The very name of the Old Barn Bookshop still gives off the sweetest, most gentle perfume in my deep memory, like a sweater emerging from deep storage still retaining the aroma of a lavender sachet — even though all I can remember ever buying at the Old Barn Bookshop was the boxed set of stationery adorned with strawberries and strawberry blossoms I took with me that summer when I went to sleepaway camp in the Catskills. Were the shingles of the Old Barn Bookshop actually smothered in climbing roses, or is that a false memory? I know there were roses on the split-rail fence outside.
At Whitman Galleries (“For Something Different”) I bought myself a mood ring from a black velvet tray with my allowance at the age of 9 and lingered in the silence of the quiet sales floor, creaking floorboards, at 12 examining the long glass cases of women’s wristwatches and silverplate infant spoons, as if they might offer some clue as to what adulthood might be like.
There was Marley’s Stationery Store, of course, where The Star maintained a charge account and where I stopped every single day after Mr.

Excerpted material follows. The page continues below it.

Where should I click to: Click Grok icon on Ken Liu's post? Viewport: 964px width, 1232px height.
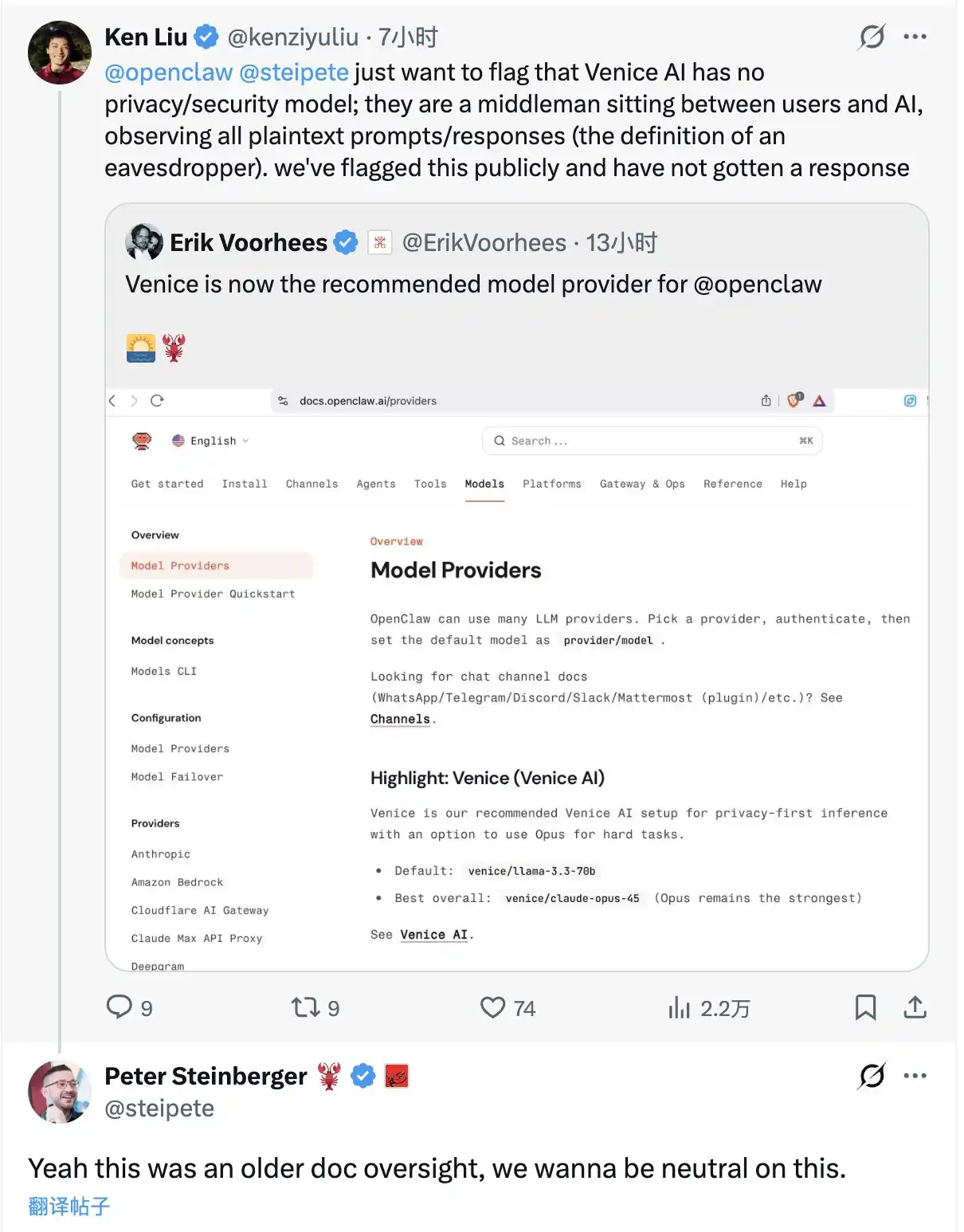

Peavy’s ballet class in fourth and fifth grade to pick up a Chunky chocolate bar or Charms Blow Pop, raising my large gray eyes to observe the gray-haired shopkeeper as I shyly announced, “Charge it.” (I was young enough to hope that one day one of the Charm Blow Pops I bought in cherry or grape, never lemon, might eventually — as it was licked — produce, as it did in the animated television commercial, a spray of floating tutti-frutti bubbles, like soap bubbles, and old enough to understand that it never would.)
I always expected the shopkeepers, the Marleys, to question me about my right to charge candy and Archie comics on the business account, but they never batted an eyelash, just silently added it to the ledger. The bookkeeper at The Star may or may not have ever mentioned my daily candy purchases to my parents, but if the silent adding of Chunky and Charms to the weekly newspaper’s charge account isn’t the perfect distillation of the small-town Main Street community we’ve lost, I don’t know what is.